Russia's latest attacks hit "critical infrastructure" in and around the city early this morning – but defence systems destroyed around 15 of the 20 drones directed at the capital as the Ukraine war continues.

Kyiv's mayor said preliminary information suggested there were no deaths or injuries from Putin's latest attack on the capital – but emergency services were working at the scene in the Solomyanskyi and Shevchenkivskyi districts.

Vitali Klitschko said on Telegram: "As a result of the attack on the capital, critical infrastructure facilities were damaged," .

"Energy and heating engineers are working to quickly stabilize the situation with energy and heat supply.

Read our Ukraine-Russia live blog below for the latest news…

  • Joseph Gamp

    In pictures: Firefighters battle blazes after drones attack Kyiv

    The image below shows firefighters extinguishing a blaze after Russia's Iranian-made drones attacked Kyiv.

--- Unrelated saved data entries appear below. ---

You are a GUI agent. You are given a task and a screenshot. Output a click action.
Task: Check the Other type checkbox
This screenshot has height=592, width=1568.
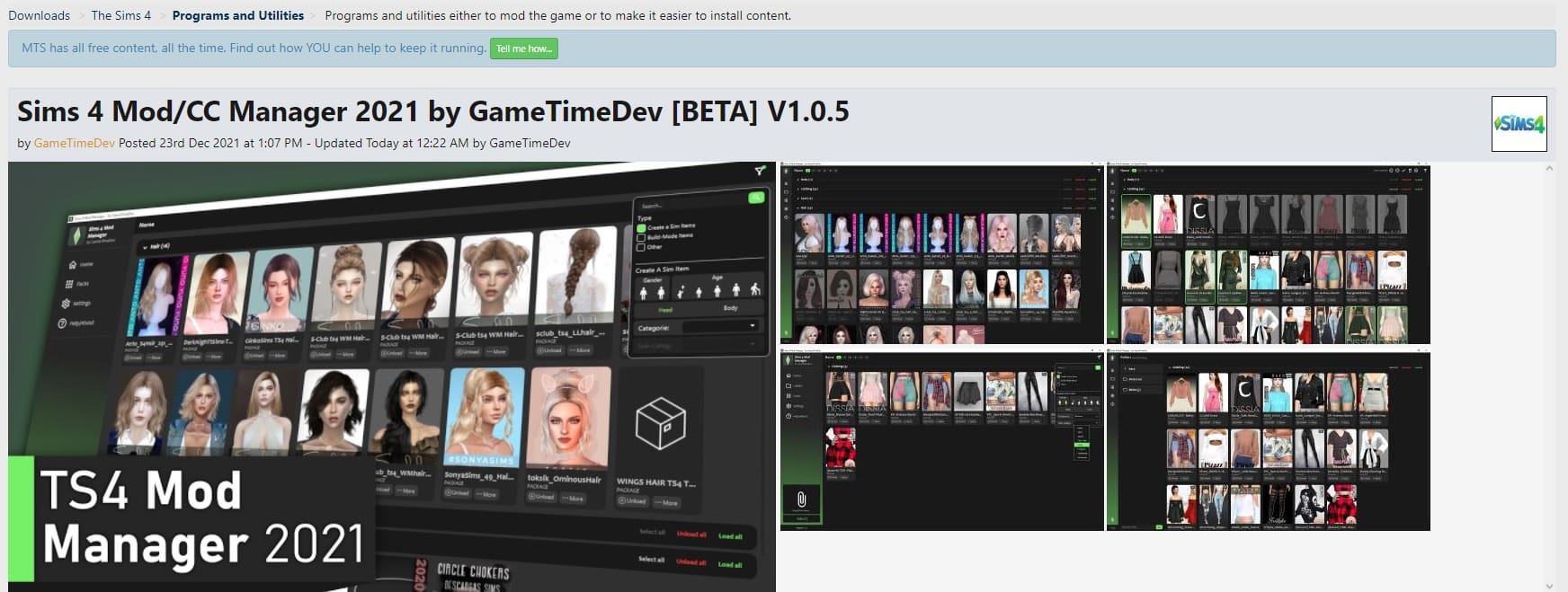point(641,247)
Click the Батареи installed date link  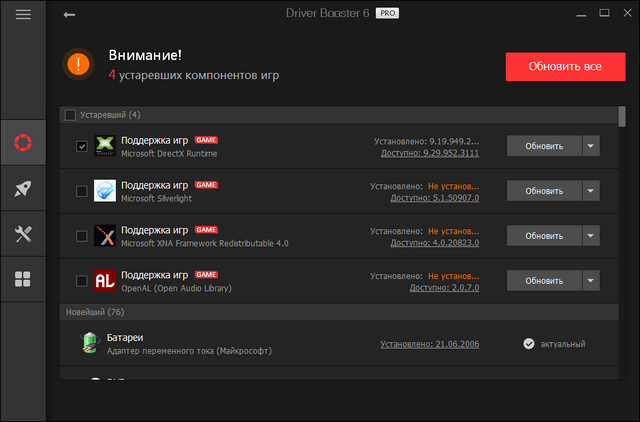(429, 344)
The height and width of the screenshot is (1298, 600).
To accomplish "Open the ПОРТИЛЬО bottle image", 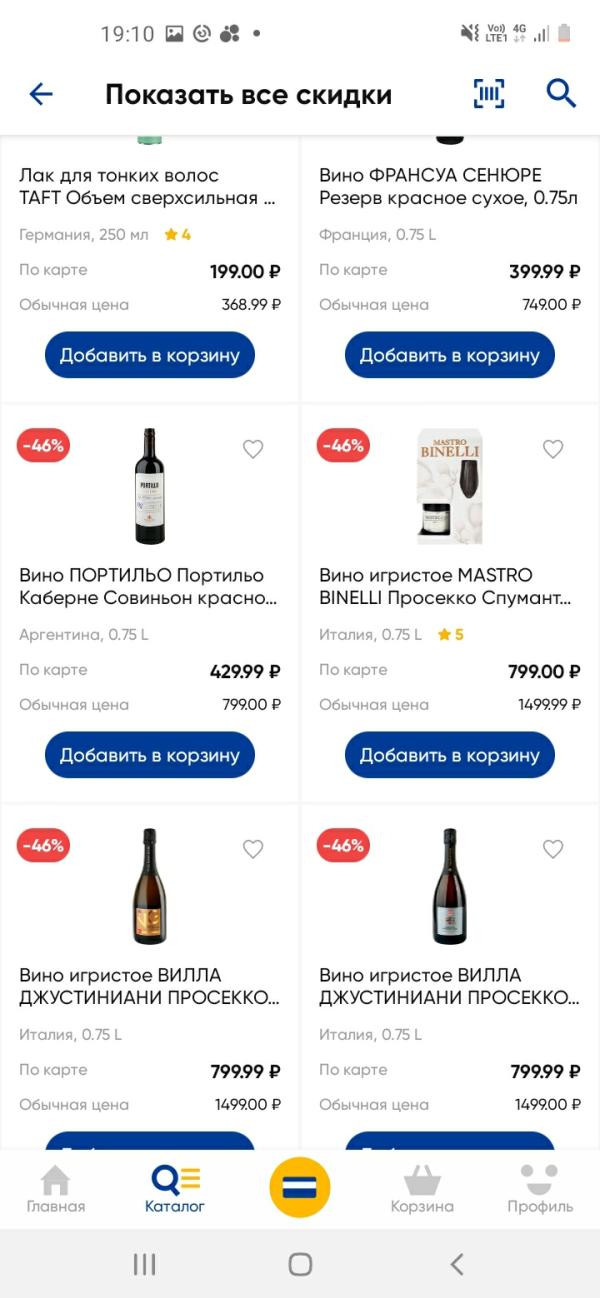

    Russian forces attacked the capital this morning with 35 unmanned aerial vehicles, 30 of which were destroyed by Ukrainian forces

    No one has been reported injured or killed in the early morning raid.

  • Joseph Gamp

    Russia and China to hold joint naval drills this week

     Russia and China will hold joint naval drills between December 21-27, the Interfax news agency reported on Monday, citing the Russian defence ministry.

    The exercises will include missile and artillery firing in the East China Sea, the ministry said.

  • Joseph Gamp

    Drones attack Ukrainian capital Kyiv overnight

    Russia has launched a drone attack on Kyiv early this morning.

    It comes days after the Ukrainian capital withstood one of the biggest missile attacks since the start of Russia's February invasion.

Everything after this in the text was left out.